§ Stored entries
******
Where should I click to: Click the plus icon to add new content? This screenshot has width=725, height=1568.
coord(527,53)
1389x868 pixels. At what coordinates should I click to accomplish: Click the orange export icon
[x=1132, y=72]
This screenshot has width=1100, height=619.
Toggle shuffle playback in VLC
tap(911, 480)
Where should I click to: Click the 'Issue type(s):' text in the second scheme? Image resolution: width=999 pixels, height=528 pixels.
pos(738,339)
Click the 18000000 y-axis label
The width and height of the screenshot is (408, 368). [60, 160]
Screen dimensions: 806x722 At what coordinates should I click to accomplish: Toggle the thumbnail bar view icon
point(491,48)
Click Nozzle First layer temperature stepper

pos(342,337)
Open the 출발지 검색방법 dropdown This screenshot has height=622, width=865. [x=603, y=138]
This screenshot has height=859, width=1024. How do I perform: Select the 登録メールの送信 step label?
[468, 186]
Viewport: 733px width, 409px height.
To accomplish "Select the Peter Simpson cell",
******
Set down only the lines from the line with "This screenshot has height=859, width=1024." through the last line of the data above, keeping both the first and the last.

§ Exercise answer
This screenshot has height=859, width=1024. How do I perform: Select the 登録メールの送信 step label?
[468, 186]
Viewport: 733px width, 409px height.
To accomplish "Select the Peter Simpson cell",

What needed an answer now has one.